C'est pour cela que les questions de la guerre et du pouvoir d'Étatsont les questions les plus aiguës de notre époque et doivent trouver une réponse. Sur ce point nous voulons surtout nous livrer à un examen purement théorique.

Le marxisme envisage tous les phénomènes sociaux dans leur connexion et dans leurs interrelations; par conséquent chaque série de ces phénomènes forme un maillon dans la chaîne des causes qui entraînent le maintien, le développement, ou au contraire la destruction, d'une « structure économique» donnée de la société. C'est de ce point de vue également qu'il faut envisager la guerre et le pouvoir d'État [b].

Toute société de classes est un mécanisme qui crée un surproduit mis à la disposition d'une partie de cette société. Ce surproduit peut prendre la forme de la valeur (par exemple dans l'économie capitaliste), ou demeurer à l'état de simple produit (économie esclavagiste). Dans l'un comme dans l'autre cas, nous avons affaire à un processus d'exploitation. Posons alors la question de façon tout à fait générale : comment ce processus d'exploitation est-il possible ? Comment un système qui sécrète de si fortes contradictions internes peut-il subsister ? Comment se fait-il qu'une société qui se compose fondamentalement de deux sociétés (classes) puisse présenter une unité relative ? Autrement dit : qu'est-ce qui rend possible le maintien d'un équilibre social relatif, la stabilité d'un système social fondé sur la scission de la totalité sociale ?

La réponse est claire. Si un tel système existe, il faut aussi qu'existe quelque chose qui serve de facteur complémentaire, qui cimente la société divisée, et étouffe la résistance des classes opprimées (d'une façon « rude » sur le plan physique, et « subtile » sur le plan idéologique). Bref, une organisation qui domine non seulement les choses, mais surtout les hommes, indispensable à la conservation de ce système. Cette organisation, c'est l'État.

Il ne faut pourtant [1] pas croire que l'État soit quelque chose qui se tienne au-dessus de la société et au-dessus des classes. La société ne comprend aucun élément qui soit constitué au-dessus des classes. D'autre part, comme nous l'avons déjà vu, la fonction fondamentale de l'État consiste à maintenir, à consolider et élargir le processus d'exploitation dans la mesure où il s'agit de la domination d'une minorité. Il en découle que l'organisation d'État ne peut être, uniquement et exclusivement, qu'une organisation de la classe dominante, ou, comme Engels l'écrivait déjà : « l'État est une organisation de la classe possédante pour la protéger contre la classe non possédante » [c].
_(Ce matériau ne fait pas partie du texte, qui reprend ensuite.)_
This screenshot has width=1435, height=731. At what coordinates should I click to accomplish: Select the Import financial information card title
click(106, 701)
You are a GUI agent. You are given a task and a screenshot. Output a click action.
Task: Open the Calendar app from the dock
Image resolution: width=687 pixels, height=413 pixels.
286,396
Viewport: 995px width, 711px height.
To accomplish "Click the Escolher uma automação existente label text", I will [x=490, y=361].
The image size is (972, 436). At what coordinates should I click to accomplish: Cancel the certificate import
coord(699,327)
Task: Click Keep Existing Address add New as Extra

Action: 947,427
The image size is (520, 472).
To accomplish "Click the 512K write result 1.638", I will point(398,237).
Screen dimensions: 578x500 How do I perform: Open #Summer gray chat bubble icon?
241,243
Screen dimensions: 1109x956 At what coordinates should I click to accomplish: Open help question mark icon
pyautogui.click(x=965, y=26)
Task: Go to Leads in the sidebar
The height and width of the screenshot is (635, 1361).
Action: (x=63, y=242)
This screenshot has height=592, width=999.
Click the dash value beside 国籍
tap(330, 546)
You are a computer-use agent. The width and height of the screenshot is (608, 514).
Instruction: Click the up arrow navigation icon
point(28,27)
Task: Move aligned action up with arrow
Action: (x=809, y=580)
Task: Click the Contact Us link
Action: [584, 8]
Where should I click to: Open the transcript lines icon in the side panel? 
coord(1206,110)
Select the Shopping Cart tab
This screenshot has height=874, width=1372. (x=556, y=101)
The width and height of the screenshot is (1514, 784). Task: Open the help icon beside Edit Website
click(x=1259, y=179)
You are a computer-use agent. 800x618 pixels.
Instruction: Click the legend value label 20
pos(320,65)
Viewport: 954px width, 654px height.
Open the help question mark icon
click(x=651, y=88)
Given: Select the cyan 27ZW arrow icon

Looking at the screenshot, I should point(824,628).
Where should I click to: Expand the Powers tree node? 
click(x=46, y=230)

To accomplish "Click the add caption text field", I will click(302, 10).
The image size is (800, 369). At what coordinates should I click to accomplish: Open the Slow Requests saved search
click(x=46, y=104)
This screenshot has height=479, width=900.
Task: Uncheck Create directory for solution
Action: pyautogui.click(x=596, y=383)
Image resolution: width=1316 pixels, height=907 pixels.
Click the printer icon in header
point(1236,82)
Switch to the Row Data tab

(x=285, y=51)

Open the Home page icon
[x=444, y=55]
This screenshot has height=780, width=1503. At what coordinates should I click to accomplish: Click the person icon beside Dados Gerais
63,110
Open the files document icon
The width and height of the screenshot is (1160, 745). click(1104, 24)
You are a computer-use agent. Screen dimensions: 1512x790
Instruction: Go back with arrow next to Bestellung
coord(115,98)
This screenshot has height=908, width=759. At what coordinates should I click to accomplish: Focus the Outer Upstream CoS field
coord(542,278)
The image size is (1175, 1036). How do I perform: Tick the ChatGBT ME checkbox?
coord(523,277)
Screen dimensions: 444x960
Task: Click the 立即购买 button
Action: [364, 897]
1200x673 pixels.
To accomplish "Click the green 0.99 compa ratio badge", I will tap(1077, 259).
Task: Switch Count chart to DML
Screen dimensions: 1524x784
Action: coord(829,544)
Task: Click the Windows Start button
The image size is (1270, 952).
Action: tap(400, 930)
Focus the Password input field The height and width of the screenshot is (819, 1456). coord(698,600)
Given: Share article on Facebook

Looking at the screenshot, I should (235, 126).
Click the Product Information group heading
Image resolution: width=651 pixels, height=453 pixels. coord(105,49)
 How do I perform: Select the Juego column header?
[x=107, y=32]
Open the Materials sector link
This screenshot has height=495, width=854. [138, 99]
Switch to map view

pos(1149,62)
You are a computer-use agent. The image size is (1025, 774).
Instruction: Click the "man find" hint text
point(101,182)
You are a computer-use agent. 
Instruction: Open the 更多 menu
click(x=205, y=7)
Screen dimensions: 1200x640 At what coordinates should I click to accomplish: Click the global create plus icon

Cette situation doit être particulièrement mise en relief. En effet, la possibilité relative d'existence d'un système social contradictoire tout entier pourrait être assurée, d'un point de vue théorique, de deux façons différentes : soit à travers l'existence d'une « troisième force » qui réconcilie les classes, qui atténue les contradictions et favorise l'établissement constant de compromis, soit à travers l'existence d'une organisation de l'un des deux camps qui réprime par tous les moyens - depuis l'utilisation directe de la violence jusqu'à la mise en place d'un tissu idéologique complexe - le camp de la classe adverse. En réalité, nous avons à faire à la seconde solution de la question, c'est-à-dire à l'existence d'une organisation de la classe dominante. La plupart même des constructions marxisantes mettent précisément en relief la première, la théorie « harmonieuse » du pouvoir d'État.

Cette sagesse « théorique » se trouvait déjà, en vérité, dans le code babylonien d'Hammourabi, où l'on dit que « la tâche du souverain est d'assurer la loi dans le pays, d'éliminer les méchants et les malfaiteurs, de sorte que les forts ne nuisent pas aux faibles » [d]. L'argument le plus « sérieux » en faveur de cette vénérable théorie se réfère à l'existence des fonctions dites d'utilité publique qu'exerce le pouvoir d'État : construction des voies ferrées, d'hôpitaux, législation du travail, assurances, etc.

Un examen sans préjugé montre que ces fonctions du pouvoir d'État n'excluent en aucune façon leur pur caractère de classe. Elles constituent une condition nécessaire à l'élargissement du processus d'exploitation lui-même (voies ferrées), ou recouvrent d'autres intérêts de la classe dominante (mesures sanitaires), ou encore sont des concessions stratégiques à l'ennemi de classe [e]. Il se produit à ce sujet la même chose que pour n'importe quelle organisation de la classe dominante. Un trust ou un syndicat (patronal) ont pour objet d'accroître le profit, mais non d'entretenir les hommes ou de leur procurer du travail. Mais pour parvenir à cet accroissement, ils doivent cependant diriger la production et embaucher des ouvriers auxquels ils feront dans certains cas des concessions (par suite de grèves), etc. - sans cesser un instant d'être une organisation d'entrepreneurs, ou comme le disent les ouvriers allemands une organisation de « Scharfmacher » (c'est-à-dire d'hommes qui poussent au travail à outrance pour en tirer profit). Les fonctions d' « utilité publique » ne sont alors rien d'autre qu'une condition nécessaire du processus d'exploitation.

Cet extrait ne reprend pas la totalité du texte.